# EXERCISE DETAILS:
In the entries below, which lines run from the one containing "Where should I click to: Place" to the one containing "Click the plus"? Copy exactly those lines, ends included, and no others.

# PROVIDED INFORMATION:
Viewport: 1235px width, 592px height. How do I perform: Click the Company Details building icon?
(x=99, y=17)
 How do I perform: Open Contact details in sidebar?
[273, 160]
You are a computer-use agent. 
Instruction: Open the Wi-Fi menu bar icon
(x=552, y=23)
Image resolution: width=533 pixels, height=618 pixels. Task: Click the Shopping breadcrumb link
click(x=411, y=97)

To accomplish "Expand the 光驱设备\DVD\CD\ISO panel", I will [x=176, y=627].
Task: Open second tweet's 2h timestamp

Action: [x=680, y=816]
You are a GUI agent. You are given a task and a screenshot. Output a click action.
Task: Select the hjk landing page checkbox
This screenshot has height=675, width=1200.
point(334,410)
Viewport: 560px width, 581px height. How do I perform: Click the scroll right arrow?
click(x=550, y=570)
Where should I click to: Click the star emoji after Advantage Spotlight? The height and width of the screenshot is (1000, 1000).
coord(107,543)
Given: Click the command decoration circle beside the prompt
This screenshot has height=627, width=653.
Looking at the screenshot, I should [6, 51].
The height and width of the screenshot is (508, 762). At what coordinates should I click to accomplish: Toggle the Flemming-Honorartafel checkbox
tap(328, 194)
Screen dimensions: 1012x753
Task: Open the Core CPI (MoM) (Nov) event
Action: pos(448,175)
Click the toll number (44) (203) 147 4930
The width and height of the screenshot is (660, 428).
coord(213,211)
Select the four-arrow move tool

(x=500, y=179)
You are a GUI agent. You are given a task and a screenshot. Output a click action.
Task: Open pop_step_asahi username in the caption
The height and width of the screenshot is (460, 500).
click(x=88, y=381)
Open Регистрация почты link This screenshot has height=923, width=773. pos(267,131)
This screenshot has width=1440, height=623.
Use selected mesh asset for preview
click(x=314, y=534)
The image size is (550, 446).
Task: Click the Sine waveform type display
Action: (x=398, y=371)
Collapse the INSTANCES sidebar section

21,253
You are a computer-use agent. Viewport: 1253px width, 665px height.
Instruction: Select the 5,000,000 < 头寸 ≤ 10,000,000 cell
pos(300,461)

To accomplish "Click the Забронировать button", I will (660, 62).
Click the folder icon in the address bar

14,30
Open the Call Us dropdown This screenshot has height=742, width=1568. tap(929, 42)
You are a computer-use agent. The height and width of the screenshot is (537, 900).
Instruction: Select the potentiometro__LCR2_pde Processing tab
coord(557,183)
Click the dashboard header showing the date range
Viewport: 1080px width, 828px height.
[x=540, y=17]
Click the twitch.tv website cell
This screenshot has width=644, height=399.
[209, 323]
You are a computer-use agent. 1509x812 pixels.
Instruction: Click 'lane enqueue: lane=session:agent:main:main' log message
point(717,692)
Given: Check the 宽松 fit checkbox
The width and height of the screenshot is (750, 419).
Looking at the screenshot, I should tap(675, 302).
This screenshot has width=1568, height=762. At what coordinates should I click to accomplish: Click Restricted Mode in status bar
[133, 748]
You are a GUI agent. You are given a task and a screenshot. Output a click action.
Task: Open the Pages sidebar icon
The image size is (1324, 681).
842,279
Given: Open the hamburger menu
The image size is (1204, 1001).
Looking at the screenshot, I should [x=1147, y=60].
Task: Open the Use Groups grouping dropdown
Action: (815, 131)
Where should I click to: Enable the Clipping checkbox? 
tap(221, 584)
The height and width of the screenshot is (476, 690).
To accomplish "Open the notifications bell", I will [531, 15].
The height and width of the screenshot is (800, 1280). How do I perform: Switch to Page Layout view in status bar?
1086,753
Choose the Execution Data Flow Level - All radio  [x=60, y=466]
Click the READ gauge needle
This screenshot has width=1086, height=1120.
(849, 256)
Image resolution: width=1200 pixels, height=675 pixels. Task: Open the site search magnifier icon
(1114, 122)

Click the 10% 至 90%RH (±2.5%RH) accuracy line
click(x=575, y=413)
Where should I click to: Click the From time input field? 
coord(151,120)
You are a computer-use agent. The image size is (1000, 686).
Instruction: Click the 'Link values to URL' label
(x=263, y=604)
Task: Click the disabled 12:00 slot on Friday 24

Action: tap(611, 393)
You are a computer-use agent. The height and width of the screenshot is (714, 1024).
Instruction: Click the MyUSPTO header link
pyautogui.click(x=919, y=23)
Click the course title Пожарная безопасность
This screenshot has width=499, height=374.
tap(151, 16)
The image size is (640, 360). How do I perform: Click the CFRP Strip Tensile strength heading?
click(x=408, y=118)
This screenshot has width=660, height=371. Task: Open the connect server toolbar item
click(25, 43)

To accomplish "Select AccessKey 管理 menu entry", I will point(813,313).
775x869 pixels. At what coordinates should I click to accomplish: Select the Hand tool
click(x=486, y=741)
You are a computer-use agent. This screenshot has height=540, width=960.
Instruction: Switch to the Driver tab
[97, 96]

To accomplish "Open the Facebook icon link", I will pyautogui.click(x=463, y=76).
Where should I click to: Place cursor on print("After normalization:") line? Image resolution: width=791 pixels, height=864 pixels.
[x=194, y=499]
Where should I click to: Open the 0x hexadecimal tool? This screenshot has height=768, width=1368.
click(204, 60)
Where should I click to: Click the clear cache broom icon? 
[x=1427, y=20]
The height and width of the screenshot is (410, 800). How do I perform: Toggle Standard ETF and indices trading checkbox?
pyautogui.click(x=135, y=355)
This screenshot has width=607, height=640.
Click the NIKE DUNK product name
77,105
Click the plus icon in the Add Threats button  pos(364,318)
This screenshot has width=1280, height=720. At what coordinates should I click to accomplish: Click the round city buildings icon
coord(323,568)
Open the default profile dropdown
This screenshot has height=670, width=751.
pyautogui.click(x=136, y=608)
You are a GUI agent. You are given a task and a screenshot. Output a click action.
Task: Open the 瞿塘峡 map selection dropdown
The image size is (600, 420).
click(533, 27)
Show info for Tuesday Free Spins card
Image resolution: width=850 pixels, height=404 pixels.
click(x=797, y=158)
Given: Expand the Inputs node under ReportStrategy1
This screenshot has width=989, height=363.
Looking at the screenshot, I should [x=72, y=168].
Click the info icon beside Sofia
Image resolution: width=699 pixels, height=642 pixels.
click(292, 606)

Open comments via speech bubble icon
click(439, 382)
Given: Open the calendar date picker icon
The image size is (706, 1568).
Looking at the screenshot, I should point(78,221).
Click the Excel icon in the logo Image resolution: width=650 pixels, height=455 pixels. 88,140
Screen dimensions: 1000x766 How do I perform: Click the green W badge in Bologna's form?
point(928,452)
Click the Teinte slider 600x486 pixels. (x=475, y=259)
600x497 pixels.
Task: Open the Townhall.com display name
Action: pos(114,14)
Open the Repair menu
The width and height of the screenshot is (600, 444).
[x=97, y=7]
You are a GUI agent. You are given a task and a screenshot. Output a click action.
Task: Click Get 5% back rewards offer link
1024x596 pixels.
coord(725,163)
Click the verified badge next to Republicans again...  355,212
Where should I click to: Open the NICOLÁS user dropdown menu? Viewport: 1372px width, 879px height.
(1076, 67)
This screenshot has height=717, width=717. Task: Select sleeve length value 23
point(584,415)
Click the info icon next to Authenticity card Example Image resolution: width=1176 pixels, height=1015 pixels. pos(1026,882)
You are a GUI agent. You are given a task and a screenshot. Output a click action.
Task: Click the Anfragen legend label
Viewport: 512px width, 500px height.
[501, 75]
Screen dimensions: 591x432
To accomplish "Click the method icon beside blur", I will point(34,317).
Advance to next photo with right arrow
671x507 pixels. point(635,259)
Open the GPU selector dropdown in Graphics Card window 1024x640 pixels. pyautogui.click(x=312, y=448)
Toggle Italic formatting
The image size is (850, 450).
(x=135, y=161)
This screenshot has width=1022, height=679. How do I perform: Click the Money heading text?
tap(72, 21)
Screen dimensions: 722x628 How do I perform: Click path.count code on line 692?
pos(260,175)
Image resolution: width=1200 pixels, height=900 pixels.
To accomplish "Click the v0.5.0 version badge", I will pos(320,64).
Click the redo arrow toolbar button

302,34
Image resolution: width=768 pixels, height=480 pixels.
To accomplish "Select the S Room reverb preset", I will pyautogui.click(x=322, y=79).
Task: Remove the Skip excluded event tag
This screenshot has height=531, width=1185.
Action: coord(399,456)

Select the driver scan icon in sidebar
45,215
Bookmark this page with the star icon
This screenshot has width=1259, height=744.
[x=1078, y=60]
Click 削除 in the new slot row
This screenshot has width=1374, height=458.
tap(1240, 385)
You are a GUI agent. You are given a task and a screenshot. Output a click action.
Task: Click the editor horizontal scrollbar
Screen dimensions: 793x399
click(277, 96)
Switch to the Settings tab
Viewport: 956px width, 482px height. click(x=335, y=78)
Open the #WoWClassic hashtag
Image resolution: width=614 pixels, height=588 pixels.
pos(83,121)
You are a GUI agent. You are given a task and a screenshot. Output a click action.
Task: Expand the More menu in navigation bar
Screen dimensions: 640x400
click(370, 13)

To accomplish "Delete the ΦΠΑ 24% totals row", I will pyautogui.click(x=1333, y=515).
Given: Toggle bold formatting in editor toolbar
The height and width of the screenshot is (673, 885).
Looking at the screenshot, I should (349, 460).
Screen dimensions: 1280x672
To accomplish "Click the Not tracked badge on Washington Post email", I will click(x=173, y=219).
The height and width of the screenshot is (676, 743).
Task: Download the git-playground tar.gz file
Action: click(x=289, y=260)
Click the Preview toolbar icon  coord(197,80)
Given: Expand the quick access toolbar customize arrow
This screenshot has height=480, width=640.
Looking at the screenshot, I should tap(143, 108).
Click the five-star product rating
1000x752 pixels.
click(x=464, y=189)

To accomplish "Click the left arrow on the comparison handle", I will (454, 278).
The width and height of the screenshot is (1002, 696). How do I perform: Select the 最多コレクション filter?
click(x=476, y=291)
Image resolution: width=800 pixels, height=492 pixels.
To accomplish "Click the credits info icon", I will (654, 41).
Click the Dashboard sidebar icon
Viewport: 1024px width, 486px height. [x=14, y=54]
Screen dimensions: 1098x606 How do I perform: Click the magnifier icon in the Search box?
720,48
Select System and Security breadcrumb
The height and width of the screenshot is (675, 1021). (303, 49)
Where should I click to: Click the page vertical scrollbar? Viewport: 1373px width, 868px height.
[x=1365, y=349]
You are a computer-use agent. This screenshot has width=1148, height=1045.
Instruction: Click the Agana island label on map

# RESULT:
Where should I click to: Place cursor on print("After normalization:") line? Image resolution: width=791 pixels, height=864 pixels.
[x=194, y=499]
Where should I click to: Open the 0x hexadecimal tool? This screenshot has height=768, width=1368.
click(204, 60)
Where should I click to: Click the clear cache broom icon? 
[x=1427, y=20]
The height and width of the screenshot is (410, 800). How do I perform: Toggle Standard ETF and indices trading checkbox?
pyautogui.click(x=135, y=355)
This screenshot has width=607, height=640.
Click the NIKE DUNK product name
77,105
Click the plus icon in the Add Threats button  pos(364,318)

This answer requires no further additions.